As newspapers, radio and TV channels experience increasing pressure to remain sustainable, many are tending toward sensation, exaggeration and hearsay to stay ahead of their bloodthirsty, scoop-driven competition.
Of course they all deny it. Sometimes as vehemently as the Russians swear blind none of their troops are in Ukraine. Or retailers claim they are absolutely, without doubt, passing on savings from lower petrol prices to consumers.
The problem is that this blindingly obvious strategy rubs off on the journalists who work there.
Yes, they are told to be objective and to tell the truth. But, I imagine a lot of this is conveyed with a nudge, nudge here and a wink, wink there.
It’s happening the world over to varying degrees, but here in South Africa it is getting worse.
The standard of journalism has been in decline for a decade or two. One can see it from the number of times newspapers, particularly, have had to publish corrections for the most stupid of errors.
But worst of all, that old first rule of journalism about telling both sides of the story, is very rare today.
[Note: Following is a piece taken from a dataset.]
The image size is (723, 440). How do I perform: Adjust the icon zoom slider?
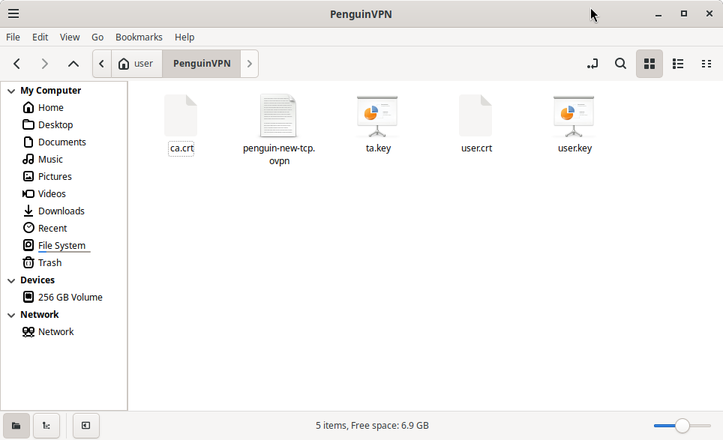pos(683,425)
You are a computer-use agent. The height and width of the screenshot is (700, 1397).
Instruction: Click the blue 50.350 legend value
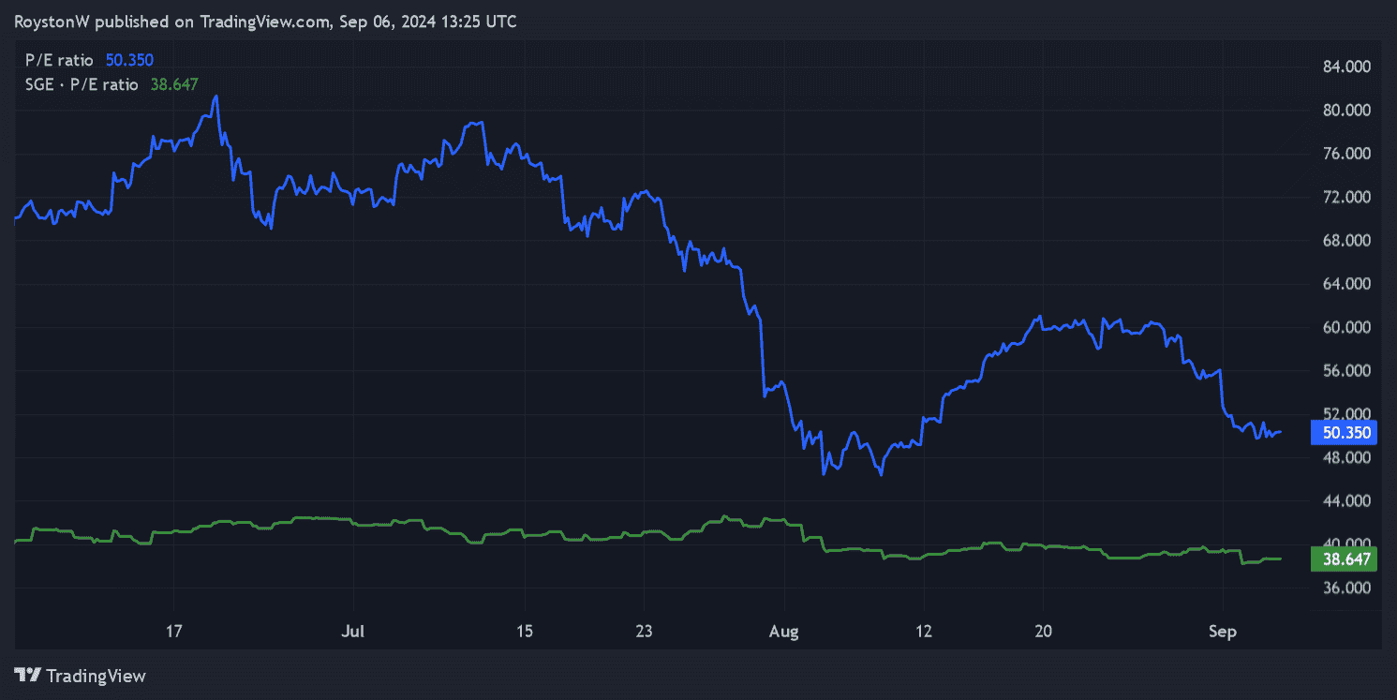coord(128,60)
News reporters have become opinionistas, news stories have become columns and journalists who cannot make up their minds whether they are objective hacks or spokespersons for political parties or favourite brands are embedding all sorts of agendas in their copy.
There was a time when South African newspapers carried an enormous amount of credibility. There were editors such as The Star’s Harvey Tyson and many others like him who constantly lectured newsrooms on the importance of giving both sides of the story.
There was a time when a story was put on hold and not published until the other side could be told.
Today of course, if the other side of a story isn’t very quickly forthcoming the story is run anyway under the pretext of national interest and not being able to find anyone to give the other side.
The thing is, there is always someone somewhere who is able to provide that other side. To provide some sort of balance.
Whenever I present lectures or talk to interest groups, businesses and so forth, I always ask the question about media objectivity and the overwhelming response from my audience is that they think the mass media is either utterly biased, incompetent or just plain mischievous.
In this digital day and age, the majority of young people are not looking toward the mass media for their news and information. They are rather trusting the opinion of their friends who nowadays are not just a handful of individuals living nearby but thousands of their peers all over the world on social media platforms.
I have four children ranging in age from late 20s to middle 40s – not one of them ever buys a newspaper or watches or listens to TV or radio news.
They are extremely well informed, almost exclusively by their extensive network of friends and family on social media.
The decreasing lack of trust by the consumer in traditional mass media is snowballing. Almost as fast as newspaper sales and circulations are declining.
And unless the mass media put a stop to allowing one-sided opinion to replace balanced reportage, not only will they become less sustainable but right now they are giving every possible excuse for governments to apply media restrictions.
Especially when a governing party has its back to the wall. It is not beyond a bunch of politicians to switch back to the draconian media regulations imposed by the Apartheid government when they had their backs to the wall. The signs are there, as clear as day.
Already government seems to be favouring ‘friendly’ media with their milions of Rands of advertising spend. In spite of this making no marketing sense and amounting to the blatant abuse of public funds.